The danger which had appeared so threatening disappeared as a cloud upon the horizon. A little girl had just been born.
Assuredly there was nothing extraordinary about this deliverance. However alarming the danger might have appeared to M. Moreau himself, the physicians had never given up hope. The favorable issue of the crisis may have been something purely natural.
The heart of the husband and father, however, felt itself penetrated with gratitude to the Blessed Virgin. His was not one of those rebellious souls which demands freedom from all doubt in order to escape acknowledging a favor.
"What name are you going to give to your little girl?" he was asked.
"She shall be called Marie."
"Marie? Why, that is the commonest name in the whole country. The children of the laboring people, the servants, are all named Marie. Besides, Marie Moreau is out of all euphony. The two m's and two r's would be intolerable!" A thousand reasons of equal validity were urged against him. There was a general protest.
M. Moreau was very accessible, and easily moved by others; but in this instance he resisted all counsel and entreaty; he braved all discontent, and his tenacity was really extraordinary. He did not allow himself to forget that, in his distress, he had invoked this sacred name, or that it belonged to the Queen of heaven.
"She shall be called Marie, and I wish her to take the Blessed Virgin for a patroness. And I tell you the truth, this name will some day bring her a blessing."
Everybody was astonished at this apparent obstinacy, but it remained unshaken as that of Zachary when he gave his son the name John. Vainly did they apply every means of attack; there was no getting by this inflexible will. The first-born of the family, therefore, took the name of Marie. The father, moreover, desired that she should be vowed for three years to dress in white, the color of the Blessed Virgin. This, too, was done.

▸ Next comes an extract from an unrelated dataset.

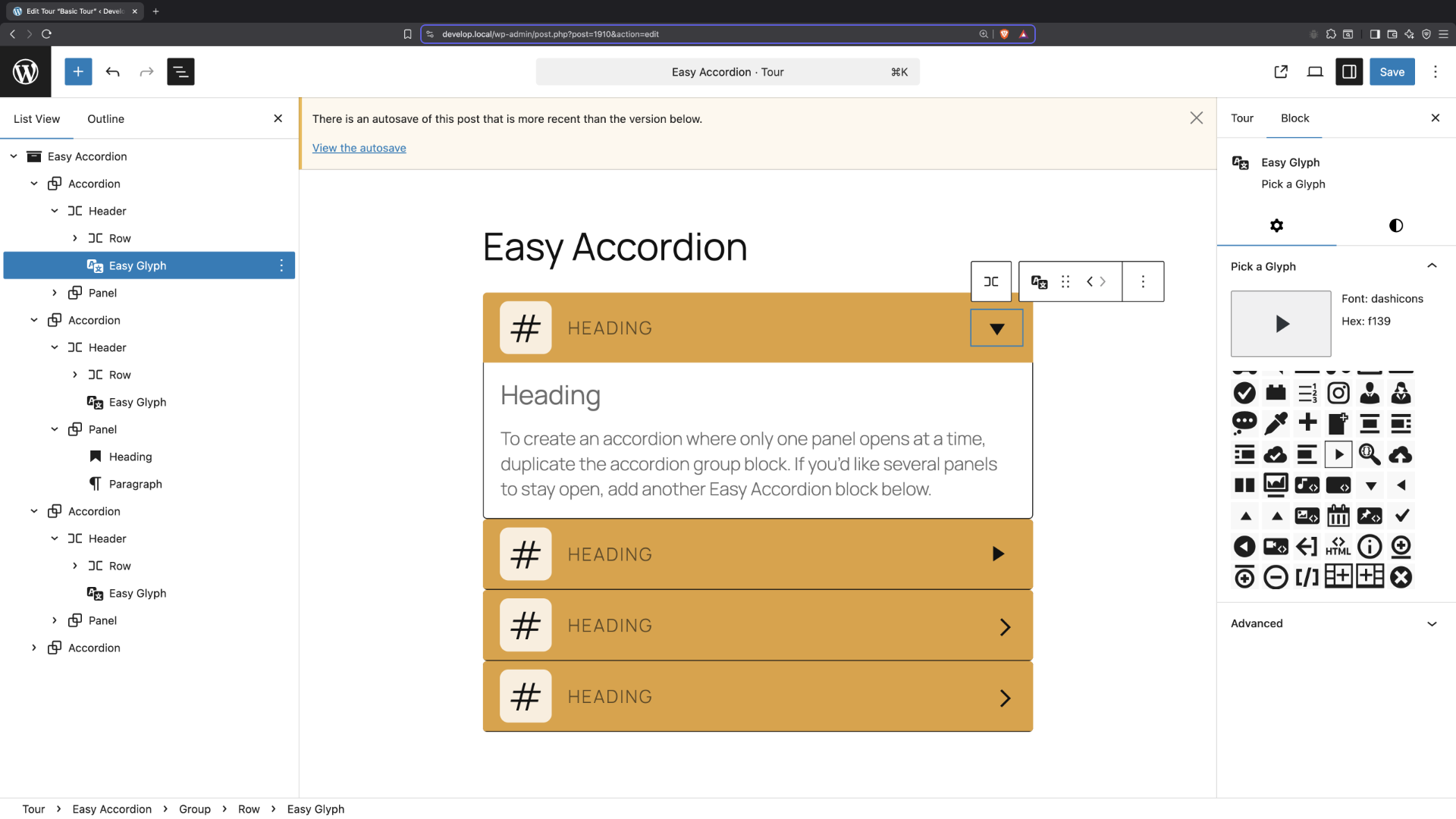Screen dimensions: 1456x819
Task: Pick the HTML glyph
Action: (1338, 547)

More than sixteen years had now passed since this episode. A second daughter had been born, she was called Marthe. Mlle. Marie Moreau was being educated at the Convent of the Sacred Heart at Bordeaux. About the commencement of January, 1858, she was attacked by a disease of the eyes, which shortly obliged her to give up her studies. She supposed at first that it was only a cold which would pass off as it had come; but her hopes were deceived, and her complaint assumed a most alarming character. The physician in attendance judged it necessary to consult a distinguished oculist of Bordeaux, M. Bermont. It was not a cold; it was amaurosis.